• WORK REQUIRED
Once the line containing "Given: Disable Show Leaderboard Tab in Header" is found in the entries below, reproduce it and every line after it, stopping at and including the line containing "Open the Povzetek rezultatov link"; reproduce nothing else, and keep each line exact.

Saved entries:
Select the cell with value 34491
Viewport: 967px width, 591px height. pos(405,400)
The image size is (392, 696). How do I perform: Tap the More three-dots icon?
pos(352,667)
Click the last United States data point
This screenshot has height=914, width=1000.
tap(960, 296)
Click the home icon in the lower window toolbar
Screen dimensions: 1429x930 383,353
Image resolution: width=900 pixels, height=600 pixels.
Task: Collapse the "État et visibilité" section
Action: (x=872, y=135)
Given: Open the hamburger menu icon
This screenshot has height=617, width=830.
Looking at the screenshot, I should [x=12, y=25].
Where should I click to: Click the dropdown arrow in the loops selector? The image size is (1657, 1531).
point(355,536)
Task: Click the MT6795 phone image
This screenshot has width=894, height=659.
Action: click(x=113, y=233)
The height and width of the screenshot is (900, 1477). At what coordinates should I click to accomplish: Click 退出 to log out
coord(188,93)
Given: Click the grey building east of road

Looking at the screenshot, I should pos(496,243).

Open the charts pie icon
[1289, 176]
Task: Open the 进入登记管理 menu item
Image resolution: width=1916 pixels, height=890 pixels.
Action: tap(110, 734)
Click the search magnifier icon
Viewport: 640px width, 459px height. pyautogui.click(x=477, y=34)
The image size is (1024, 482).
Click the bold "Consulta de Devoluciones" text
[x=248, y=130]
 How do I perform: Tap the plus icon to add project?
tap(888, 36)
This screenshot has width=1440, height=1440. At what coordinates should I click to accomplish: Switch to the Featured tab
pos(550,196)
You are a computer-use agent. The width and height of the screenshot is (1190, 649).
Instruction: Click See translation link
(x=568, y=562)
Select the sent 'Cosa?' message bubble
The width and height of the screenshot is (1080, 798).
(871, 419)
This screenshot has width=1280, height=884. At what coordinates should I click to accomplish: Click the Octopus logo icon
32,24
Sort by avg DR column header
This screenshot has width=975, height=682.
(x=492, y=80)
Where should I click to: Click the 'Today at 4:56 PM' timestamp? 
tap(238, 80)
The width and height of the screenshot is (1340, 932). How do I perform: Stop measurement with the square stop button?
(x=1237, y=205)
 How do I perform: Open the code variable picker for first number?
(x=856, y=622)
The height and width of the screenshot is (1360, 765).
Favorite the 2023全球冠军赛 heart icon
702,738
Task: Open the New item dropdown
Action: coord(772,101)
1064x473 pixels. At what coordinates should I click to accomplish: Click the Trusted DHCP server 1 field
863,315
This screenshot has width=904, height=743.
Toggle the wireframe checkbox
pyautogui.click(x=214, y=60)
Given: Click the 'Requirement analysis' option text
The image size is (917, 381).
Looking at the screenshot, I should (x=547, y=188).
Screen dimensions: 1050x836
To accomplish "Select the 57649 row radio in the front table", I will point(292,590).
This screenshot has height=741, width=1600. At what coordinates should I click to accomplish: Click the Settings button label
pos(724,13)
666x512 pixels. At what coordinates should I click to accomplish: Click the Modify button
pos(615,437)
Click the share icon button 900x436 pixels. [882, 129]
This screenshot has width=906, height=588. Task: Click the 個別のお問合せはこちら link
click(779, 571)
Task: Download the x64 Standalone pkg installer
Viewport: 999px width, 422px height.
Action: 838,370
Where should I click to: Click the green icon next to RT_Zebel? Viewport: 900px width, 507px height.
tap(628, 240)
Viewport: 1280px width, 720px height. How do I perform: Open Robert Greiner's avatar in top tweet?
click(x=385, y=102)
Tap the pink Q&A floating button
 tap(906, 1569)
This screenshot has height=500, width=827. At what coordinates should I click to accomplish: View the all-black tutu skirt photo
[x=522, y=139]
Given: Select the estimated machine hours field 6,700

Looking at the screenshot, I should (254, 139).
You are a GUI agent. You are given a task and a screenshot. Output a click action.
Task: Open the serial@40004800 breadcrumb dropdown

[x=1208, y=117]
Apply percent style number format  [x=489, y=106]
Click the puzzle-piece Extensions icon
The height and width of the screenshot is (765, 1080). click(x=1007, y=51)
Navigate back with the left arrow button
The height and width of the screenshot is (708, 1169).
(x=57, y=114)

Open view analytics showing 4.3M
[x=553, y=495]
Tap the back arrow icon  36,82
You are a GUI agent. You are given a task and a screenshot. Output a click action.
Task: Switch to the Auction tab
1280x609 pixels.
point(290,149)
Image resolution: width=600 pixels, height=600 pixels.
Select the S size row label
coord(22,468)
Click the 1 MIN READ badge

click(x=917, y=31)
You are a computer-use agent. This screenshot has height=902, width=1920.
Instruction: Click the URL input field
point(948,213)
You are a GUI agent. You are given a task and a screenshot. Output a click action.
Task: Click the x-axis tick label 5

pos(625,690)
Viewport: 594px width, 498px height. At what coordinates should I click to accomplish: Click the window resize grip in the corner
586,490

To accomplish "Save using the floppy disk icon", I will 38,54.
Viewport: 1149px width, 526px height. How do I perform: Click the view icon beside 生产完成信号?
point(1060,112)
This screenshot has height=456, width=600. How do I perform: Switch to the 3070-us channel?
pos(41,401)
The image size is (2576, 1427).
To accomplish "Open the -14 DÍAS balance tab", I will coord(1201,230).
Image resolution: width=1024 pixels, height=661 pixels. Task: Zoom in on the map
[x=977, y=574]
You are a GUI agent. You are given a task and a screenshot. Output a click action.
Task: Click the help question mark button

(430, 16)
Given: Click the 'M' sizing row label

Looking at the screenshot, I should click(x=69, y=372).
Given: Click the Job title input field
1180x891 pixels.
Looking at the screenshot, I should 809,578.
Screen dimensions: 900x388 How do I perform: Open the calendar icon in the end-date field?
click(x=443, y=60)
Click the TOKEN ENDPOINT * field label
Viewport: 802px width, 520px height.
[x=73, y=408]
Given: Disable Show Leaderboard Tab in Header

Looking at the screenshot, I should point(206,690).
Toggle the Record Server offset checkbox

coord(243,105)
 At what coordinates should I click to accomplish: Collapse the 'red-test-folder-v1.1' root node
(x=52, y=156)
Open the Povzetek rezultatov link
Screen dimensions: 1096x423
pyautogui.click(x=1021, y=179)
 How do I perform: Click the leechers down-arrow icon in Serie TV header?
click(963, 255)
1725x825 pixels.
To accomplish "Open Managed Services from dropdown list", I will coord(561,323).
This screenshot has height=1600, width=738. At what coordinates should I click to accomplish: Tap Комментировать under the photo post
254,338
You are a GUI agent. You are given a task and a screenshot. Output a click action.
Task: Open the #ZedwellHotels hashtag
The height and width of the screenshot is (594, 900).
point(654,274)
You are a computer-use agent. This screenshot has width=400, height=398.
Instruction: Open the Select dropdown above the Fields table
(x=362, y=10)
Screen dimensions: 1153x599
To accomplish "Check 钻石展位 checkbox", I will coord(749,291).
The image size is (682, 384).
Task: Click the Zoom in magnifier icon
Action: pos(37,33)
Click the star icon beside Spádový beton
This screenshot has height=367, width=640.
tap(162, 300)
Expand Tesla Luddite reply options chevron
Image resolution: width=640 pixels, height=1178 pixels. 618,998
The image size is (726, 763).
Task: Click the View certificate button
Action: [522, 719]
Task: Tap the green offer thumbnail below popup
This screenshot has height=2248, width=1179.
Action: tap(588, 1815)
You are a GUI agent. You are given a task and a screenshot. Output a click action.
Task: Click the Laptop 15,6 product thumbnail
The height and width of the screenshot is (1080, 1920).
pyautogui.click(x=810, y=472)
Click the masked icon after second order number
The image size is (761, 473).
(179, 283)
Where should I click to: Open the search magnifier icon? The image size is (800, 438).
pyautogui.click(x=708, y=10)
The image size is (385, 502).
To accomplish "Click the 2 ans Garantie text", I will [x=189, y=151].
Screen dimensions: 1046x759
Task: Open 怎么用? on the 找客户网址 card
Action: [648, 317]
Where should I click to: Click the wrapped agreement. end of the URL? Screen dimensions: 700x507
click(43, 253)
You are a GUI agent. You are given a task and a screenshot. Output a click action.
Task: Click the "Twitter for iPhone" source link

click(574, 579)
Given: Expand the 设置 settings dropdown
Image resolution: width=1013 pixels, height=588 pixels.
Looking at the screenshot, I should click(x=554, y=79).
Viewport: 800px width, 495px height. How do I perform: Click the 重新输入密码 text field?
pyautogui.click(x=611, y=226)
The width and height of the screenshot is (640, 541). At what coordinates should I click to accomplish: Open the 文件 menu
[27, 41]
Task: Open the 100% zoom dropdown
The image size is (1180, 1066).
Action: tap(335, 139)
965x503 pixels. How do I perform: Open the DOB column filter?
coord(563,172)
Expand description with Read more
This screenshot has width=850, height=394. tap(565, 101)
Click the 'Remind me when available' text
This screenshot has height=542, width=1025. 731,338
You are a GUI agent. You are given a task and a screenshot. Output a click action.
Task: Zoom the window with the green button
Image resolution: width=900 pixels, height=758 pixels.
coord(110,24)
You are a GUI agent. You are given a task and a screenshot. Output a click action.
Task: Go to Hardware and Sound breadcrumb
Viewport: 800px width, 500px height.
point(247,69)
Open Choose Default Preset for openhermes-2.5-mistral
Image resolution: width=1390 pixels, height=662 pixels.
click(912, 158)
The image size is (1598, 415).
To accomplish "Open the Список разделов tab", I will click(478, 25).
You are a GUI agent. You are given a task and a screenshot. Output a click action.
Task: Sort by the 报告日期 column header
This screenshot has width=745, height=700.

• RESPONSE TO THIS TASK
Given: Disable Show Leaderboard Tab in Header

Looking at the screenshot, I should point(206,690).
Toggle the Record Server offset checkbox

coord(243,105)
 At what coordinates should I click to accomplish: Collapse the 'red-test-folder-v1.1' root node
(x=52, y=156)
Open the Povzetek rezultatov link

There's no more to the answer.